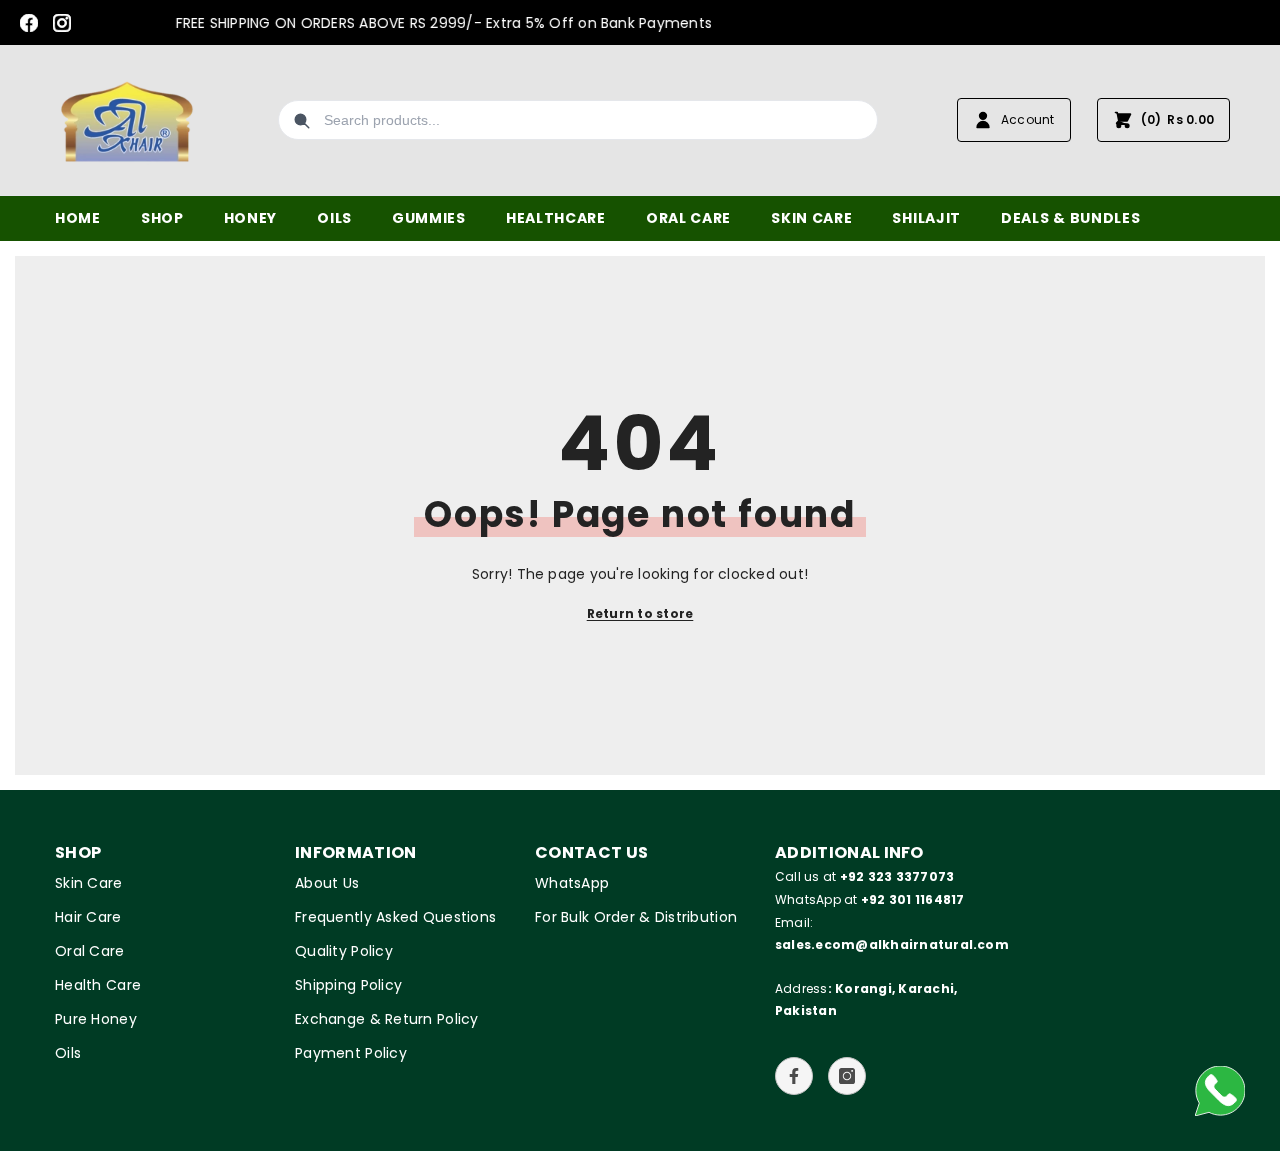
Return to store (640, 613)
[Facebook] (29, 23)
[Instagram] (62, 23)
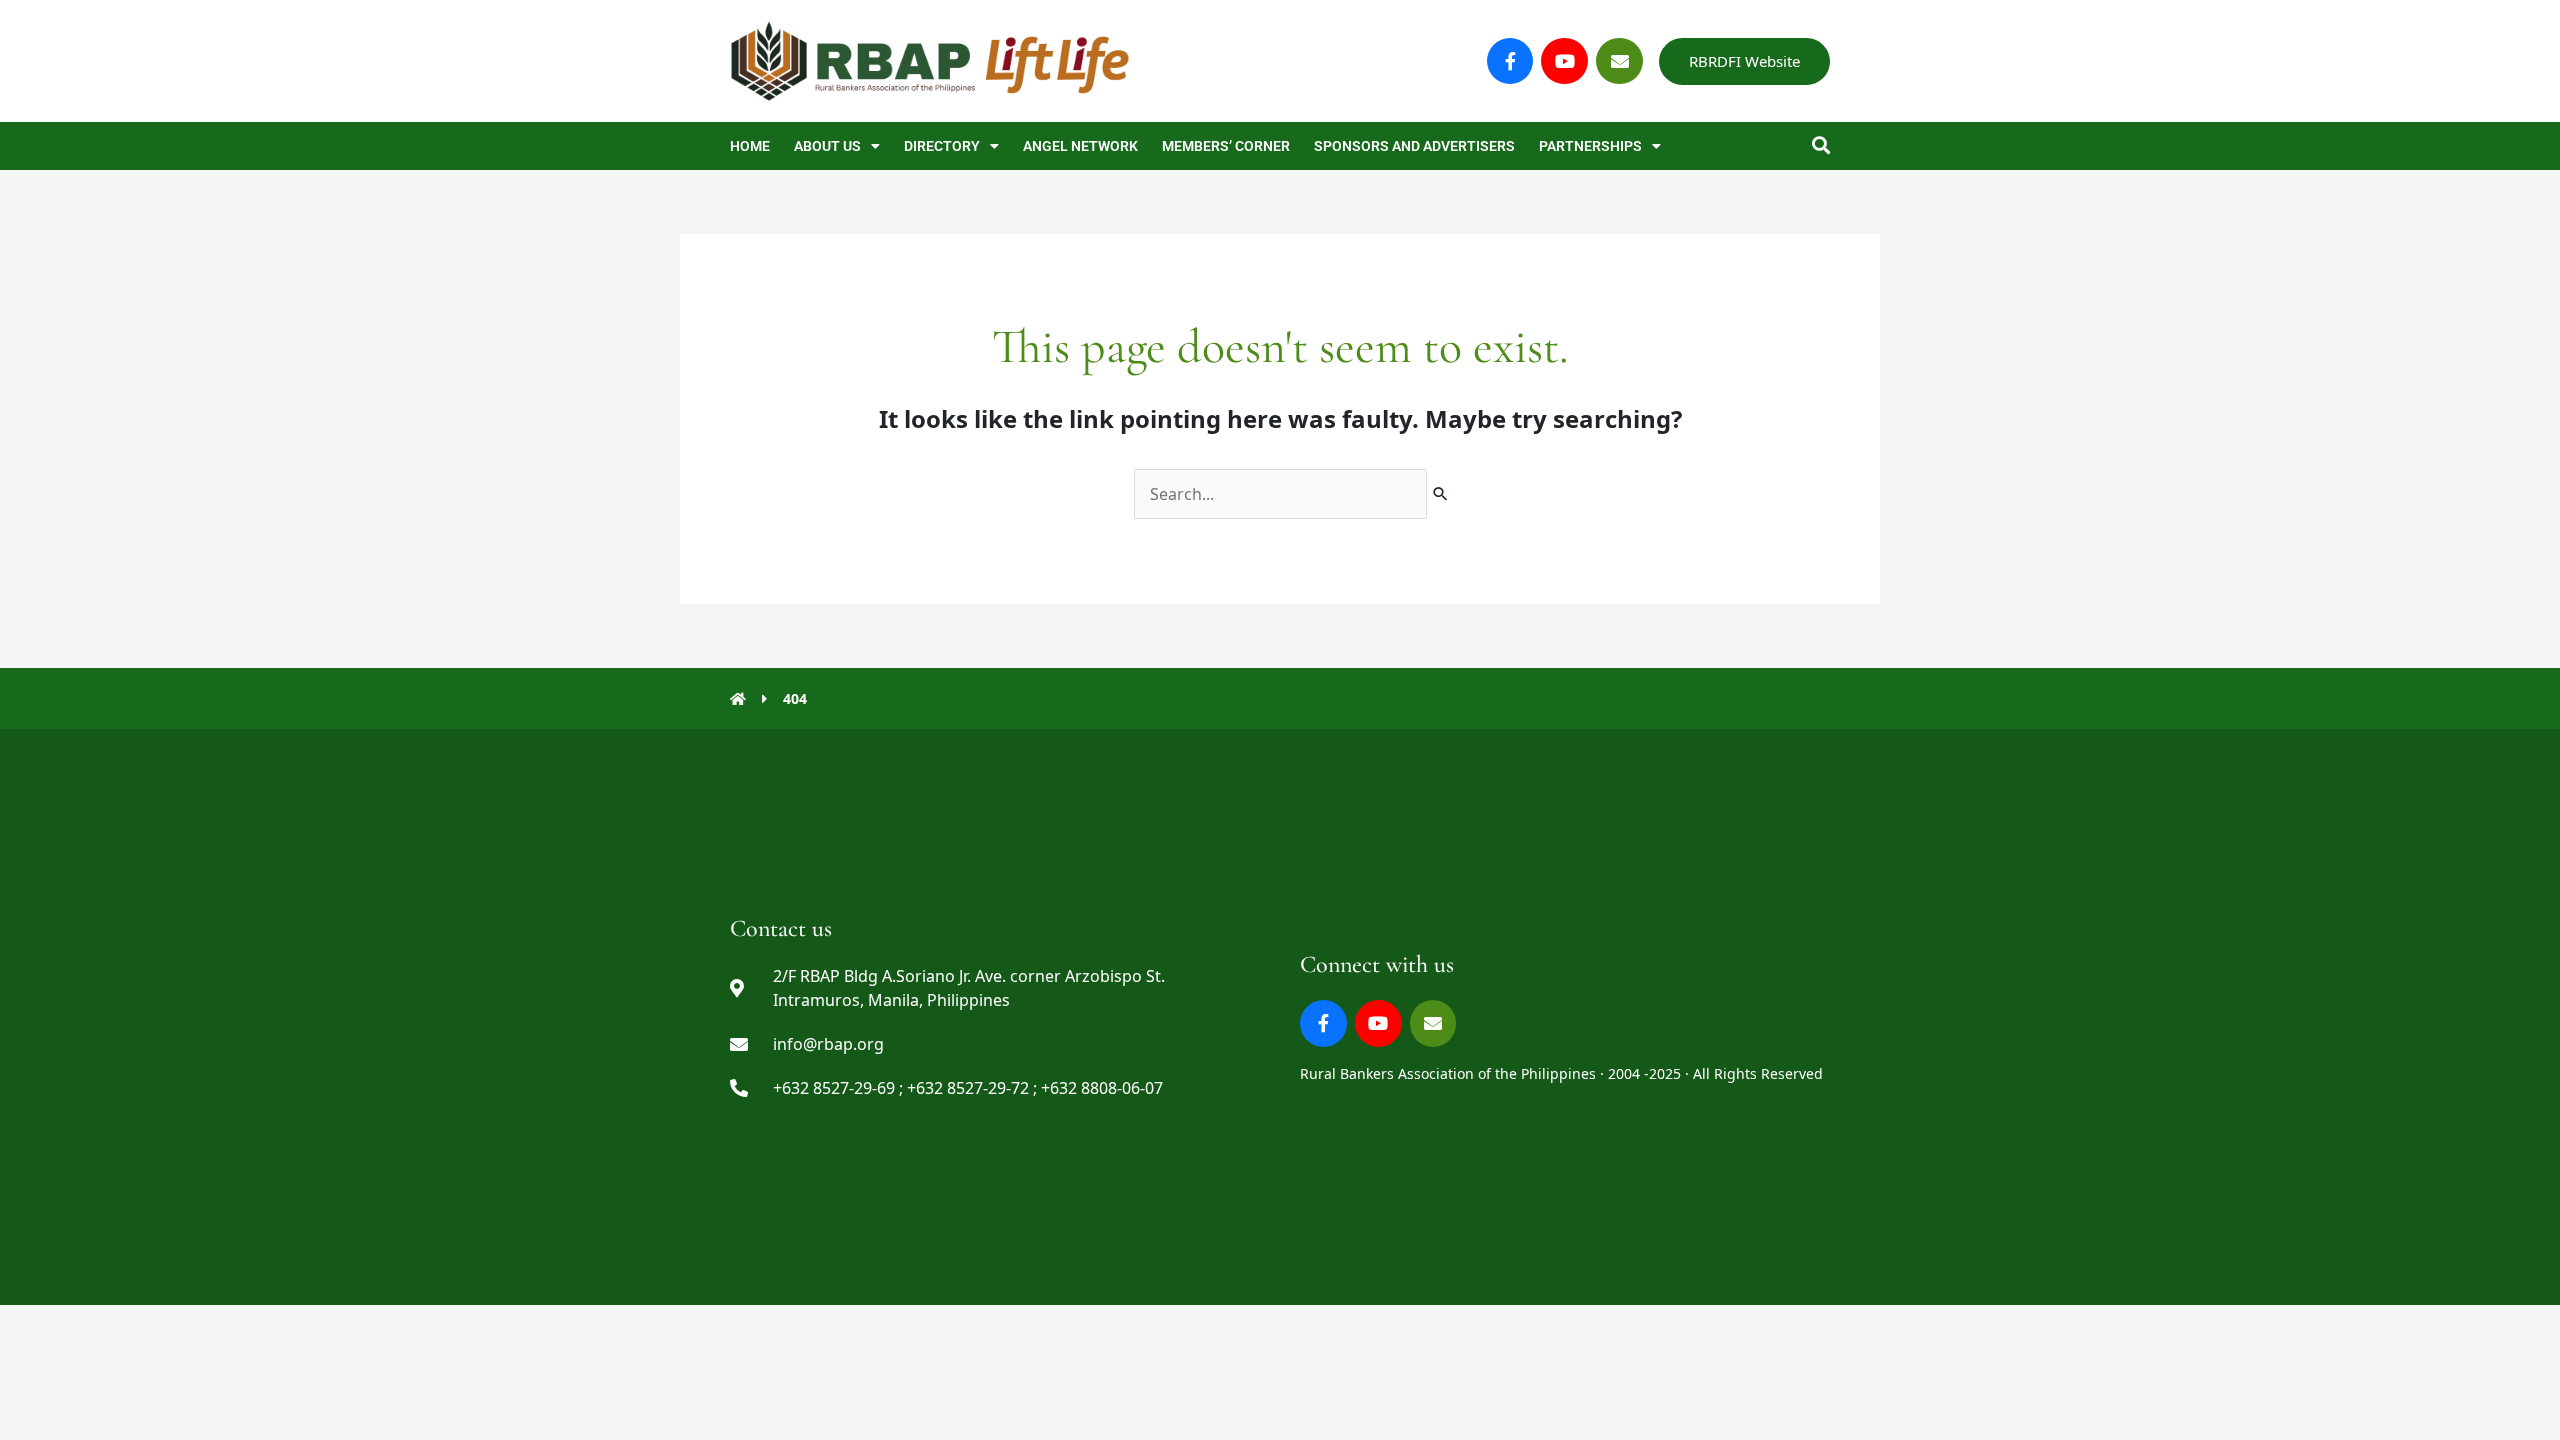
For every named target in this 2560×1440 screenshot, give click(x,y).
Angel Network (1080, 146)
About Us (827, 146)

-=-=-

- **WHAT TO WORK ON**: Exactly as they appear above, print all the lines, but not the pictures.

- **PROBLEM SOLUTION**:
Return to store (640, 613)
[Facebook] (29, 23)
[Instagram] (62, 23)
For every named target in this 2560×1440 screenshot, give click(x,y).
Angel Network (1080, 146)
About Us (827, 146)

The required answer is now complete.